▶ _What you need to do_: In the post below about responsible broadcast journalism, condense the paragraph that begins "Back in the day" into a short bulleted list of its main points.

▶ _Document segment_:
Friday, April 13, 2012

"Call me irresponsible"... not just a Sinatra hit, but the latest motto for broadcast journalism

Responsible journalism, if it even exists anymore, may have seen the final nail driven into its coffin this week.

Lady Gaga may as well be the poster child for our business: let's be as outrageous as possible, do something that goes viral on the Internet. Doesn't matter who it hurts or if it affects the story. The bottom line is all that matters. Be controversial, break rules, don't worry about hurting anyone. Human beings are just collateral damage. Bad taste is now more the rule than the exception.

Back in the day people in our business strove to have class. There were things that you didn't say on television, stories that didn't belong. Kids were watching. You wouldn't do a story that you'd be ashamed to show your mother. While political correctness didn't exist, you didn't want to say anything offensive. We were proper, polite, respectful. Our language was squeaky clean on air even though the salty language of the newsroom may have rivaled a bunch of sailors. Like doctors, we believed this: first do no harm.

So when a network reporter manages to drop both an f-bomb and the n-word in the same sentence, it's irresponsibility at its highest level. Yes, let's take a potentially explosive situation and pour gasoline on the fire. This wasn't one of those open mic moments that we've all had, but simply premeditated irresponsibility. What did the reporter think would happen? And what if those words inflamed the situation to the point that someone was hurt or killed? We'd know whose hands the blood was on. Apologize all you want, but, as they say, that barn door has sailed.

I always go back to a News Director I had more than 20 years ago. He was checking scripts, as he always did, and I had been doing a story with possible legal implications. I pointed to one track and said, "I wasn't sure if this might get us in trouble." He took his red pen and crossed it out. "If you have to think about it," he said, "don't do it."

Problem these days is that people think about it, then do it anyway.

▶ _Data block_:
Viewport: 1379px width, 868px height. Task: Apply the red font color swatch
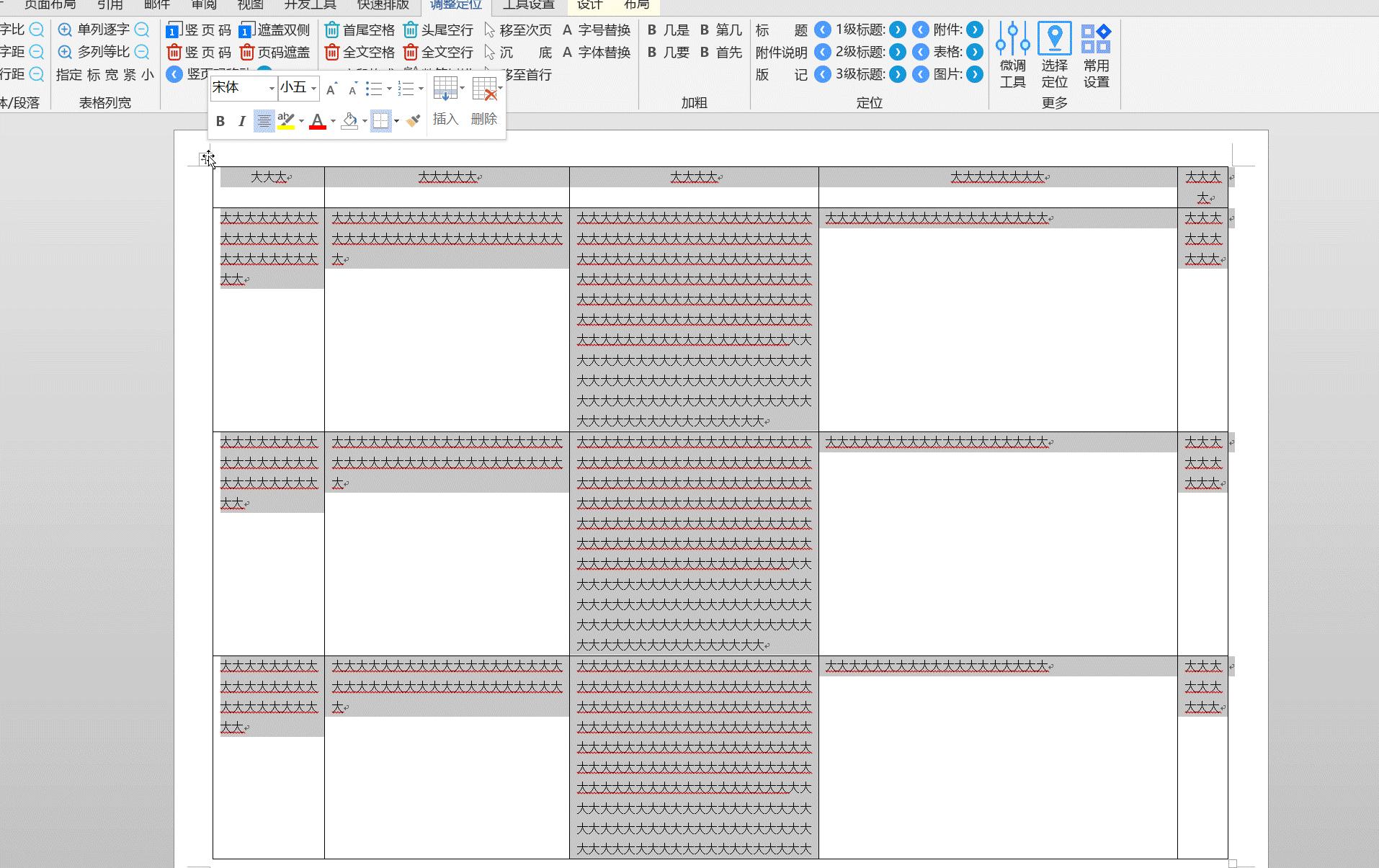click(x=317, y=121)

▶ _Task answer_:
- People in the business once tried to have class.
- Some things weren't said on television, and some stories didn't belong there, because kids were watching.
- No one would do a story they'd be ashamed to show their mother.
- Political correctness didn't exist, yet no one wanted to say anything offensive.
- On air they were proper, polite and respectful and used clean language, even though newsroom language could rival a bunch of sailors'.
- Like doctors, they believed in "first do no harm."